A divisional patent application, also called divisional application or simply divisional, is a type of patent application that contains subject-matter from a previously filed application, the previously filed application being its parent application. While a divisional application is filed later than the parent application, it retains its parent's filing date, and will generally claim the same priority. Divisional applications are generally used in cases where the parent application may lack unity of invention; that is, the parent application describes more than one invention and the applicant is required to split the parent into one or more divisional applications each claiming only a single invention. The ability to file divisional applications in cases of lack of unity of invention is required by Article 4G of the Paris Convention.

==Practice by jurisdiction==
The practice and procedure of filing a divisional patent application vary from jurisdiction to jurisdiction. In most countries, the filing of divisional applications is possible at least as long as the parent patent applications are pending. Since 2013, the European Patent Office rules are again in line with the current practice before the patent offices in the U.S., Germany, and Japan.

===European Patent Convention===

Before the European Patent Office (EPO), divisional applications can be filed under . A European divisional application is a new application which is separate and independent from the parent application unless specific provisions in the European Patent Convention (EPC) require something different.
 "The procedure concerning the divisional application is in principle independent from the procedure concerning the parent application and the divisional application is treated as a new application... Although there are some connections between the two procedures (e.g. concerning time limits), actions (or omissions) occurring in the procedure concerning the parent application after the filing of the divisional application should not influence the procedure concerning the latter...."

The practice relating to the filing of divisional applications under the EPC was clarified by the Enlarged Board of Appeal of the EPO in June 2007. The Board held that a divisional application which on filing contained subject-matter extending beyond the content of the earlier application as filed could be amended later to remove the deficiency, even at a time when the earlier application is no longer pending.

===United States===

In the United States, a divisional application is defined as a specific type of continuing patent application. A later application for an independent or distinct invention, carved out of an earlier-filed patent application and disclosing and claiming only subject matter disclosed in the earlier or parent application, is known as a divisional application. In many non-U.S. jurisdictions, however, the term “divisional” is often used more broadly to refer to continuing applications in general, encompassing concepts that may differ from the U.S. definition.

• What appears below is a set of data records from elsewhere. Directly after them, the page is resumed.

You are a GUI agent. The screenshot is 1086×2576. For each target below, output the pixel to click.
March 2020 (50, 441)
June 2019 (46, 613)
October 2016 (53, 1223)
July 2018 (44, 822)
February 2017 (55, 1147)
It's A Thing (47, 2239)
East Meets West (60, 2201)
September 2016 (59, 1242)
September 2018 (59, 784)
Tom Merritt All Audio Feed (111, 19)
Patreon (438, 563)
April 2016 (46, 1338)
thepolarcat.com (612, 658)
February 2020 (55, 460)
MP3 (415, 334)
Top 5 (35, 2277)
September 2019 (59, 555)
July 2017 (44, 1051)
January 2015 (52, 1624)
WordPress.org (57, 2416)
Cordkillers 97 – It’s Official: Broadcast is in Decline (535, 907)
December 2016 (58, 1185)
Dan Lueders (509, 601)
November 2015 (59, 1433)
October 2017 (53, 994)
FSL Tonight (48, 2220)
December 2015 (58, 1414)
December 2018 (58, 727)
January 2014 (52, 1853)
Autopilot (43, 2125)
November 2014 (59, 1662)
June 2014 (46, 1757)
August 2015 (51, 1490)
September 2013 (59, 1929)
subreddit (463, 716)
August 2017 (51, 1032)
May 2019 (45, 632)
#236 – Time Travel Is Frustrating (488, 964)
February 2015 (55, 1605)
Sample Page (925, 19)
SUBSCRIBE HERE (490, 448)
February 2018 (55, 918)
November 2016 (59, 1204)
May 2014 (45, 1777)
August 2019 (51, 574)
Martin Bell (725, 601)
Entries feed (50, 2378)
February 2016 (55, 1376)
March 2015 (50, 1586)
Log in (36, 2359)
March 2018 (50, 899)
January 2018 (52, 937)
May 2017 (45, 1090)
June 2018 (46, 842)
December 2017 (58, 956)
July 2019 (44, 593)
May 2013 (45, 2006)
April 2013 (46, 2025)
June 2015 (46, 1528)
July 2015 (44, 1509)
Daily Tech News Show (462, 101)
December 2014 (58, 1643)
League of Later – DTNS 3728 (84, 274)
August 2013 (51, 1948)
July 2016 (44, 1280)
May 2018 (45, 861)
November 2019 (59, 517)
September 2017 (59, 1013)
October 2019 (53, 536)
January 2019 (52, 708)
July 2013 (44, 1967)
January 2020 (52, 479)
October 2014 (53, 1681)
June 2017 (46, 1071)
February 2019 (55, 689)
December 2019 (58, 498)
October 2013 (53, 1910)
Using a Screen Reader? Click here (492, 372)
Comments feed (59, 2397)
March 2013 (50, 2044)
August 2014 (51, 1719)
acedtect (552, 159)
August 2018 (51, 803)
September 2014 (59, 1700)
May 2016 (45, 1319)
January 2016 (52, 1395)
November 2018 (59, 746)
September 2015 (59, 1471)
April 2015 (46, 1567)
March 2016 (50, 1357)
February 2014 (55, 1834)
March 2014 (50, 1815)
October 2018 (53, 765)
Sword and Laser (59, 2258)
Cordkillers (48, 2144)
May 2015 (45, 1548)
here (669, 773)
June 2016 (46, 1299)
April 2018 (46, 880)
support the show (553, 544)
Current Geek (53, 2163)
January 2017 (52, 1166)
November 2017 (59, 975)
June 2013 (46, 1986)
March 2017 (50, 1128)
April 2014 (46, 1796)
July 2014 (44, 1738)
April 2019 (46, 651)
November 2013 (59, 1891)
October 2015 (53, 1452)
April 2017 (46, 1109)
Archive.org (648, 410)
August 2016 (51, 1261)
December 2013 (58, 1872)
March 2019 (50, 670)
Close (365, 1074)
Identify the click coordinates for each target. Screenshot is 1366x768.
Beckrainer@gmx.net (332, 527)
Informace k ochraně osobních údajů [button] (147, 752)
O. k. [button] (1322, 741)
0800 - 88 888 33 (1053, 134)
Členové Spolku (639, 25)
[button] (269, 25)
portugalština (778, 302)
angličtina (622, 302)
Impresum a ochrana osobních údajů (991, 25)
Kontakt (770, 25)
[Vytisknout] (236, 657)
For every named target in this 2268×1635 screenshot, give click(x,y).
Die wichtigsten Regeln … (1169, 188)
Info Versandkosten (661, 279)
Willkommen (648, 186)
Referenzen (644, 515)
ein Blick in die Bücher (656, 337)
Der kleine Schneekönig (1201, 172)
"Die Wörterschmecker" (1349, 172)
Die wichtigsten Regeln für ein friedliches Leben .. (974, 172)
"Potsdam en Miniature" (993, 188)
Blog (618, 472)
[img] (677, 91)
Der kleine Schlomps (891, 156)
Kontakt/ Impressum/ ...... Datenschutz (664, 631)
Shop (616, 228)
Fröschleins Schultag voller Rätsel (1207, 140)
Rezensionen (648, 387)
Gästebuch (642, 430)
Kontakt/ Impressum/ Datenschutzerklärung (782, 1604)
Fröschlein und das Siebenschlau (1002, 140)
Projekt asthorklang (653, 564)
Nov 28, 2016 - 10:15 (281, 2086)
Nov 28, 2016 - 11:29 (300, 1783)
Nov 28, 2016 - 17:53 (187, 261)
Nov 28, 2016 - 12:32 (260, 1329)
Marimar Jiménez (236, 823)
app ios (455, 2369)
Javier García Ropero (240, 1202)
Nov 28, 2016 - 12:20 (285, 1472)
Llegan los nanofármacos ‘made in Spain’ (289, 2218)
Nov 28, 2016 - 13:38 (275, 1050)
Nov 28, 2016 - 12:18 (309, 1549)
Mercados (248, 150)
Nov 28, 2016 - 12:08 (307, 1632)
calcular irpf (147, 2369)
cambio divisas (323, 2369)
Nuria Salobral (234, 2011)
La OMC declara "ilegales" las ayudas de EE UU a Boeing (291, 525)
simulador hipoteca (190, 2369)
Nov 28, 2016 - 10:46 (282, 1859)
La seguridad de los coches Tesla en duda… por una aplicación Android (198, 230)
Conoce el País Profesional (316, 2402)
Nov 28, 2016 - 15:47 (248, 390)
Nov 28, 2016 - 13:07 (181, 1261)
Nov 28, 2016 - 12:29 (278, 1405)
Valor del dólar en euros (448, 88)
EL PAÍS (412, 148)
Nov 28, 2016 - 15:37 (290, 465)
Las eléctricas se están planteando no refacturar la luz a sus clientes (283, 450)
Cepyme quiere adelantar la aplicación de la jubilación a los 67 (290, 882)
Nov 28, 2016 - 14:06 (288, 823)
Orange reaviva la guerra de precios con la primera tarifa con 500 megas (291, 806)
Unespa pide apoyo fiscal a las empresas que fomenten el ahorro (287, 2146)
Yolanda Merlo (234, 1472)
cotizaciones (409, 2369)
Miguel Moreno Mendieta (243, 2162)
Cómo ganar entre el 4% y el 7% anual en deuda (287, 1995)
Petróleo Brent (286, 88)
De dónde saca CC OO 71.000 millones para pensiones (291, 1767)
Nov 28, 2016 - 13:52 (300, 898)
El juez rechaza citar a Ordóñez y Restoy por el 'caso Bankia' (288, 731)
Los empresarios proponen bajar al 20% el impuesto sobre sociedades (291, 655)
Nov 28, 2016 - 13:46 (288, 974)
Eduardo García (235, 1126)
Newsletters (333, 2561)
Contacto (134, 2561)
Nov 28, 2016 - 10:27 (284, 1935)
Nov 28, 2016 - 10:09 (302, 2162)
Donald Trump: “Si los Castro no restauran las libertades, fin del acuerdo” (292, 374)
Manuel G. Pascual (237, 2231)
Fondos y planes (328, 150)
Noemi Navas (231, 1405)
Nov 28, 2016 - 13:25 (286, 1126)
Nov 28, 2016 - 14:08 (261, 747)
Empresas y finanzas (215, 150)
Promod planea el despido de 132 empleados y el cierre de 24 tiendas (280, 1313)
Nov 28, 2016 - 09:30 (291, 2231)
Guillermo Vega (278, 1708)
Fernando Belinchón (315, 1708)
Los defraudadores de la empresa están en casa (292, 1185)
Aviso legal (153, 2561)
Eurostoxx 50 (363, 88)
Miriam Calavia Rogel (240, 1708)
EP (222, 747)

A divisional application is often filed as a result of a restriction requirement made by an examiner. A restriction requirement may be issued if two or more independent and distinct inventions are claimed in a single application. In such cases, the examiner may require the application to be restricted to one of the independent inventions. Thus, a restriction requirement may require an applicant to divide a single patent application into multiple separate applications. U.S. law provides protection for divisional applications against double patenting rejections
 and invalidation of the resulting patents based on double patenting grounds.

==Cascade of divisionals==
If a divisional application is filed based on a patent application that is already a divisional application, the newly filed divisional is a second-generation divisional, and so on, "thereby creating a cascade of divisionals".